The primary route for protein secretion from eukaryotic cells is termed the classical, or endoplasmic reticulum (ER)/Golgi-dependent, secretory pathway. Briefly, secreted eukaryotic proteins utilize an N-terminal signal peptide (SP) to direct their co-translation on ER-bound ribosomes into the ER lumen, after which they progress through the endomembrane system and are ultimately exported to the extracellular environment, or cell surface. It should be noted that these represent a subset of SP-containing proteins, since others are retained in the ER or Golgi or are redirected to other compartments, such as the vacuole.

Schematic diagram of the plant classical secretory pathway, highlighting protein co-translational translocation from ER-bound ribosomes in the ER lumen and the subsequent major trafficking pathways (N, nucleus; ER, endoplasmic reticulum, Chl, chloroplast; TGN, trans-Golgi network; PVC pre-vacuolar compartment; PM, plasma membrane; CW, cell wall). Adapted from Foresti and Denecke (2008).

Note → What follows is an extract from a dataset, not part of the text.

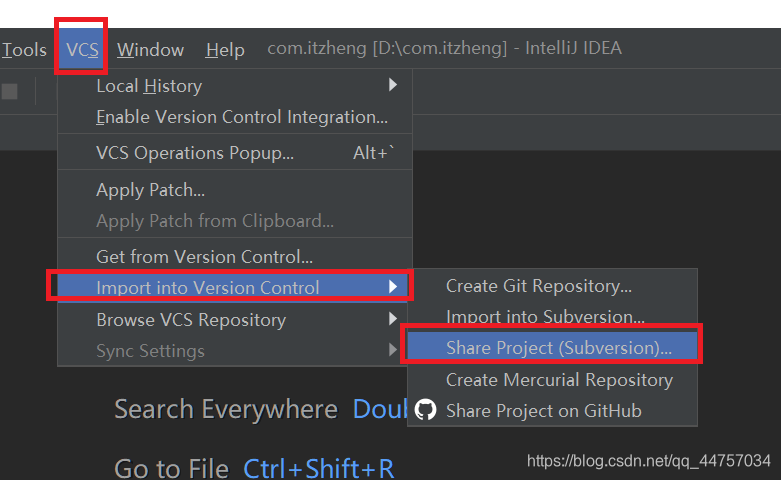Select Import into Subversion

tap(545, 317)
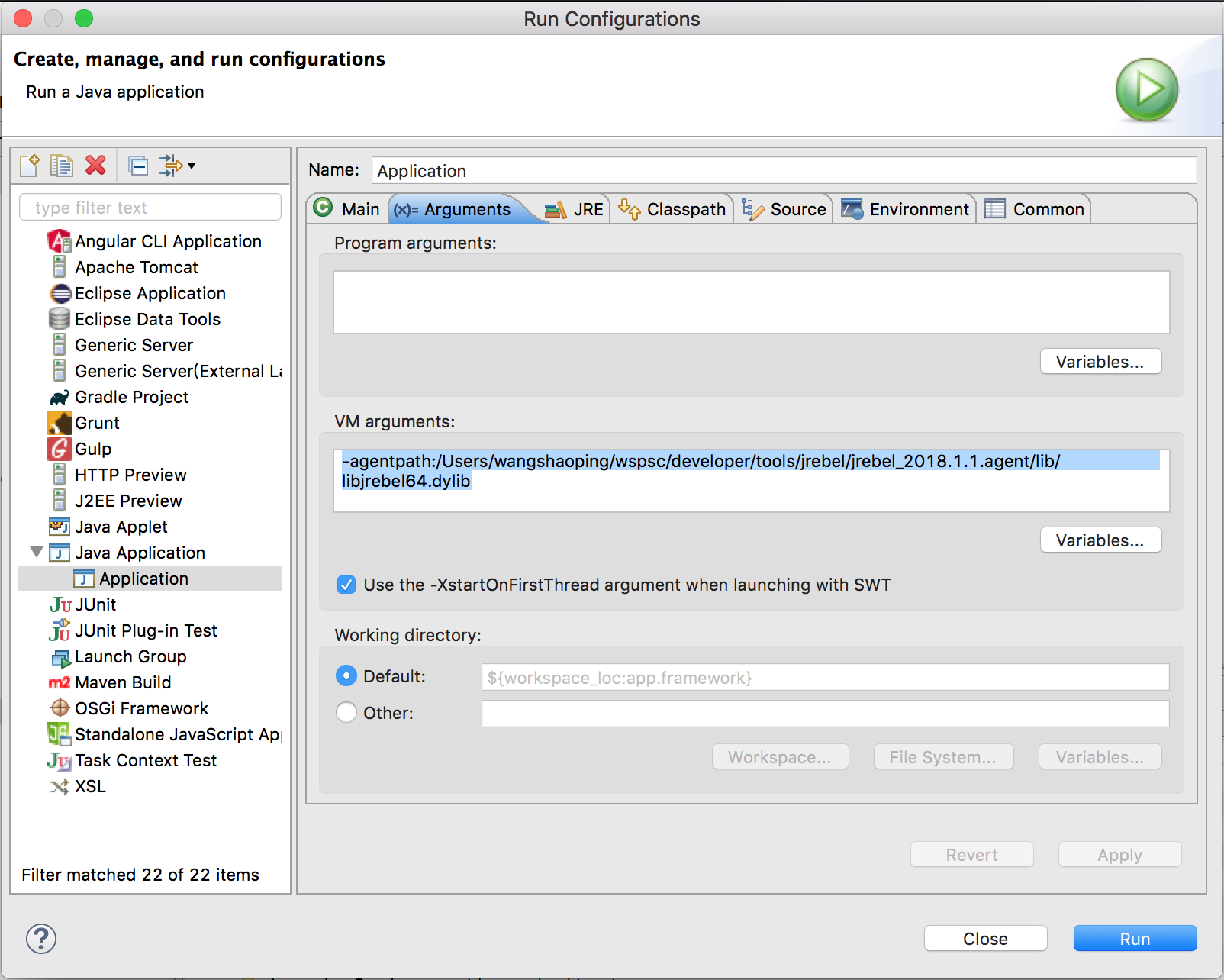Screen dimensions: 1224x980
Task: Collapse the Java Application tree node
Action: pos(36,553)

There is also growing evidence that plant proteins can be secreted to the apoplast via routes that are independent of the ER-Golgi pathway. Such proteins do not have canonical signal peptides and treatment with chemical inhibitors, such as brefeldin A, which disrupt vesicle trafficking between the ER and Golgi, and does not perturb secretion. While such non-classical pathways have been studied in yeast and mammalian cells, and a search tool is available for such mammalian proteins, essentially nothing is yet known about such pathways in plants. This will be addressed in this project.